The other day I was speaking with an acquaintance in passing who told me of a really cool architectural trick used by the University of British Columbia in their library. He explained that the undergraduate library was underground some 4-stories, but it had giant columns bringing the light in through large telescope-like mirrors inside and then brought into the room. That is a pretty smart idea for natural lighting, and wise considering that students would be in there for hours reading and artificial light is problematic for long periods of time, it is not good for your biological system, especially hard on the eyes. lighting columns
Okay so, bringing in UV light is a very wise idea, so maybe we can use this strategy for another important challenge in our civilization, namely the MRSA issues in our hospitals. We all know that MRSA hides in the cracks and crevices where light doesn’t shine, and it can grow there better than anywhere else. This of course doesn’t mean that we don’t need to clean the handles, sterilize hospital rooms, and be careful with things such as TV remote controls, gloves, or anything else. Hospitals have protocols for things like this, and those procedures must be kept in place for safety.
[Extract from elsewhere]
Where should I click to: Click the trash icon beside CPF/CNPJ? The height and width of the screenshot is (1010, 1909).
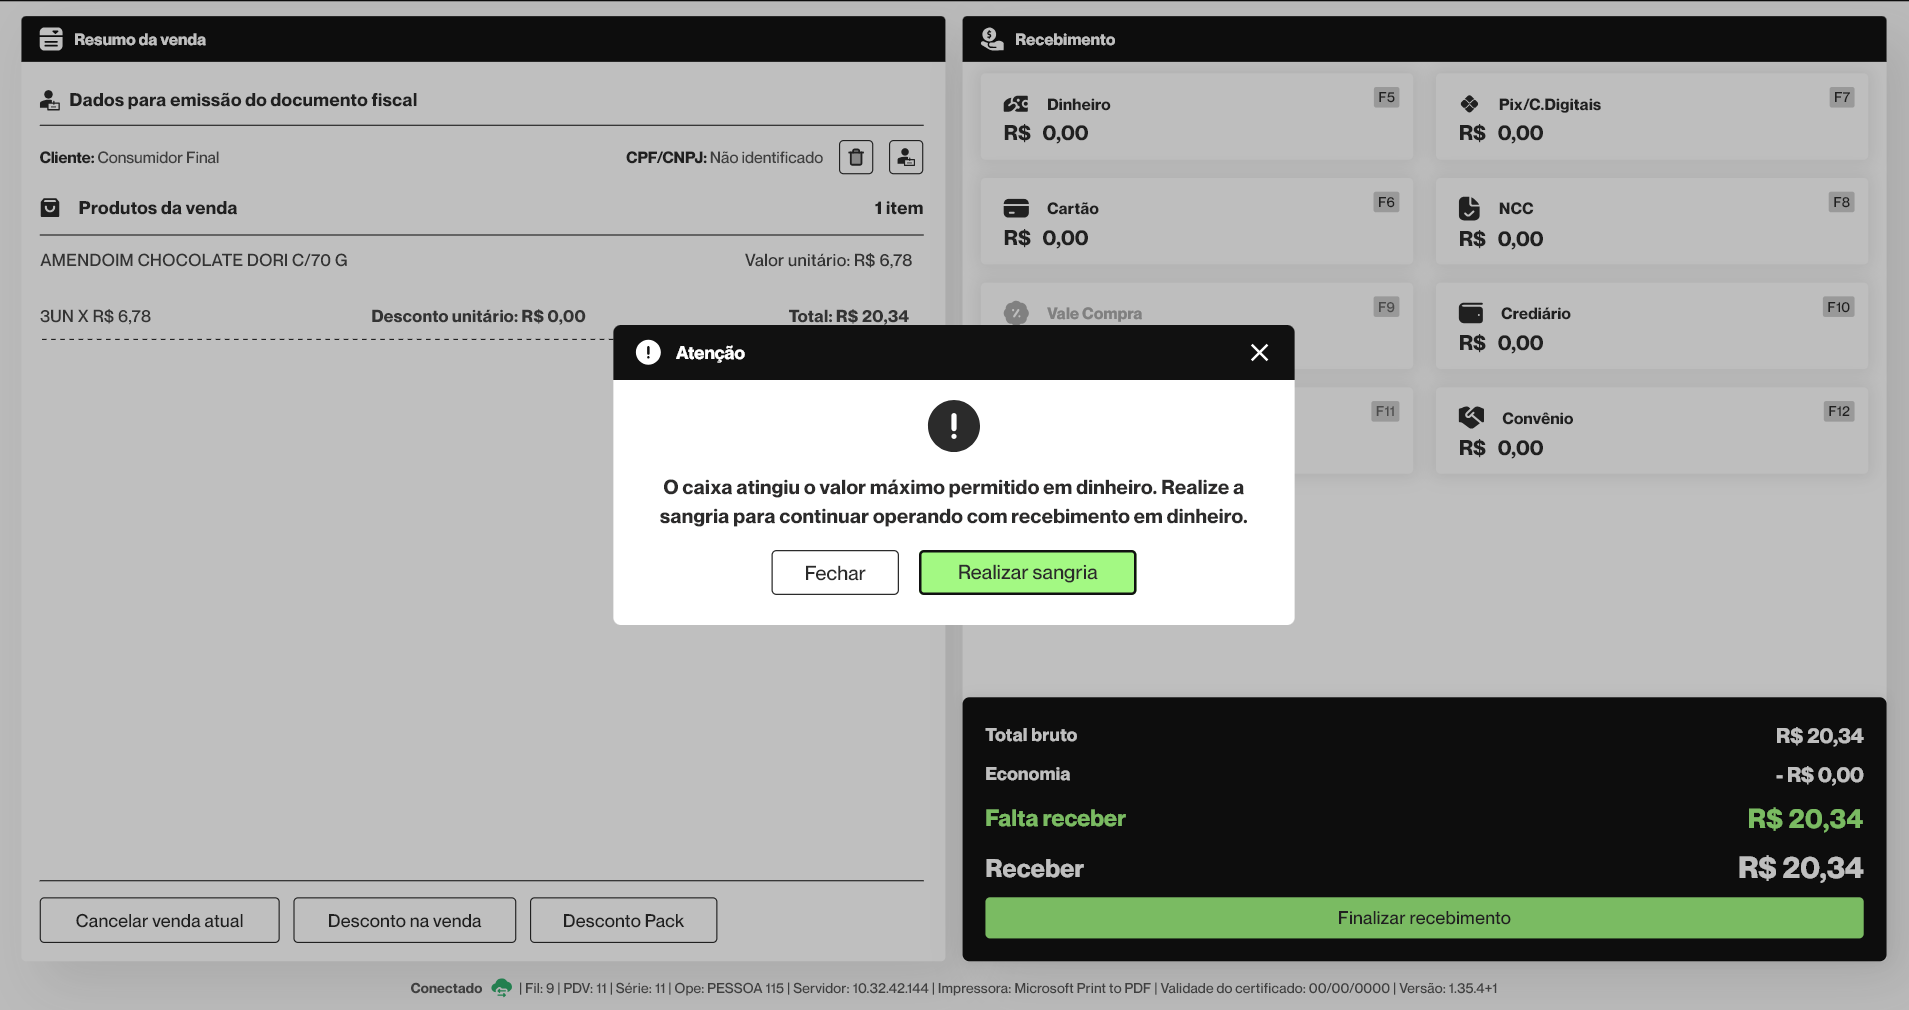pos(855,157)
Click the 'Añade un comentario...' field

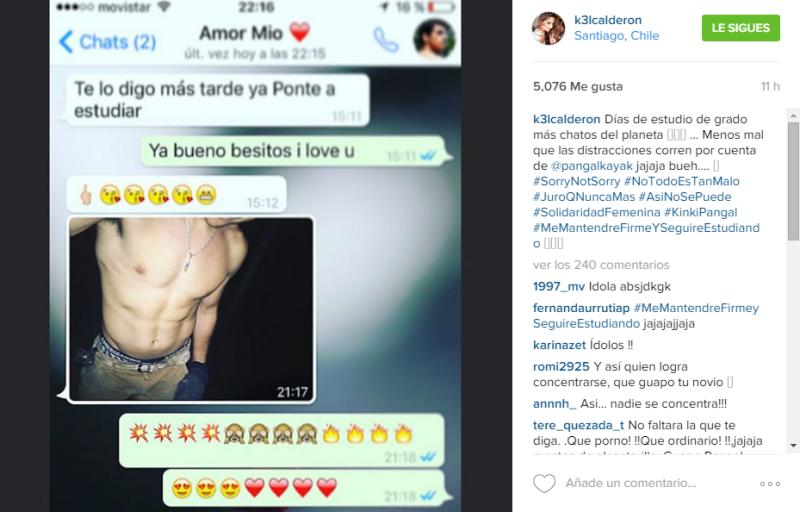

Nevertheless piping in UV light, real UV light into a hospital room is a very wise choice. Having some sort of retractable telescopes bringing in light in all four corners of the room ensuring that the UV light gets everywhere would make a lot of sense. It wouldn’t be very difficult either. Another strategy might be to have modulated LED light and UV light (real sunlight) in hospital rooms, perhaps during cleaning procedures when the room is void of patients as a way to make sure it is ready for human inhabitants, as part of a best management practice, all done on a periodic timetable.
UV light is also important for folks who might have been vitamin D deficient and it might be very good for patients who are stuck in hospital rooms for long periods of time under artificial light. All of these things should be considered and a telescopic UV light columns strategy could work wonders for an anti-MRSA procedural process. No, this won’t take the place of cleaning, rather it would be in addition to all of that because we haven’t licked the problem yet, and cleaning alone doesn’t seem to be working. Indeed I hope you will please consider all this and think on it.